Meine Rose Op.90 n°2 (Schumann) - Lenau était-il chinois ?
Par DavidLeMarrec, samedi 19 août 2006 à :: Poésie, lied & lieder :: #366 :: rss
Matthias Goerne et Christoph Eschenbach au Carnegie Hall de New York, le 9 mars 2004.
Le poème et sa traduction suivent.
Plus quelques commentaires, qui nous amèneront incidemment sur les terres de Matthias Claudius (Der Tod und das Mädchen).

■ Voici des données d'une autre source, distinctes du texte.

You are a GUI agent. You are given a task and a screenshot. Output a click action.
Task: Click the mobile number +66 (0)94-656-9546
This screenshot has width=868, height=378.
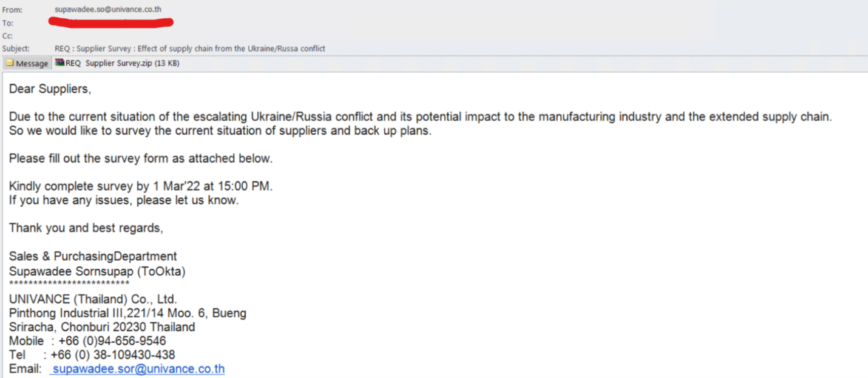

Nikolaus Lenau | Traduction DLM (littérale) |
Dem holden Lenzgeschmeide, Der Rose, meiner Freude, Die schon gebeugt und blasser Vom heißen Strahl der Sonnen, Reich' ich den Becher Wasser Aus dunklem, tiefem Bronnen. Du Rose meines Herzens ! Vom stillen Strahl des Schmerzens Bist du gebeugt und blasser ; Ich möchte dir zu Füßen, Wie dieser Blume Wasser, Still meine Seele gießen! Könnt' ich dann auch nicht sehen Dich freudig auferstehen. |
Au beau joyau du printemps, A la rose, ma joie, Qui déjà ploie et pâlit Des rayons brûlants du soleil, J'apporte une coupe d'eau D'un sombre, profond puits. Ô rose de mon coeur ! Par le silencieux trait de la douleur Tu dois ployer et pâlir ; Je voudrais à tes pieds, Comme l'eau à cette fleur, En silence verser mon âme ! Même si je ne pouvais alors plus Te voir, joyeusement, te dresser à nouveau. |
Vous aurez noté comme moi que ce poème est constitué de deux parties... La première qui expose la situation, la seconde qui propose une chute - un dénouement si vous préférez.
Certes, ici, la configuration est inverse de l'exemple précis du poème 故人西辭黃鶴樓 de Li Bai[1] : au lieu de prolonger la 'prémisse' en la poétisant, Lenau propose en exposition ce qui était le résultat chez Li Bai. On nous donne d'abord à lire un énoncé très méraphorisé, constitué de clefs qui ne sont pas déchiffrables à l'origine, puis reprend point à point le parallèle pour l'expliciter dans la seconde strophe. Schumann, pour boucler le parallèle, reprend la première strophe.
Li Bai choisit de se servir de son exposition comme support de l'expression poétique qui clôt le poème. Lenau, lui, propose d'abord la donnée poétique (celle qui contient les métaphores), qui ne prend son sens qu'avec la 'chute' qui l'explicite.
En relisant ce poème ce soir, le parallèle m'a frappé.
Dem holden Lenzgeschmeide,Tout va pour le mieux, Lenau sait versifier, ô surprise ! Vous le voyez, des hexasyllabes réguliers, sous forme de trimètre iambique :
Der Rose, meiner Freude,
Die schon gebeugt und blasser
Vom heißen Strahl der Sonnen,
Reich' ich den Becher Wasser
Aus dunklem, tiefem Bronnen.
- + - + - + (-)
A chaque fois, vous noterez que nous avons une dernière syllabe, inaccentuée, qui n'est pas comptée. Les rimes sont présentes.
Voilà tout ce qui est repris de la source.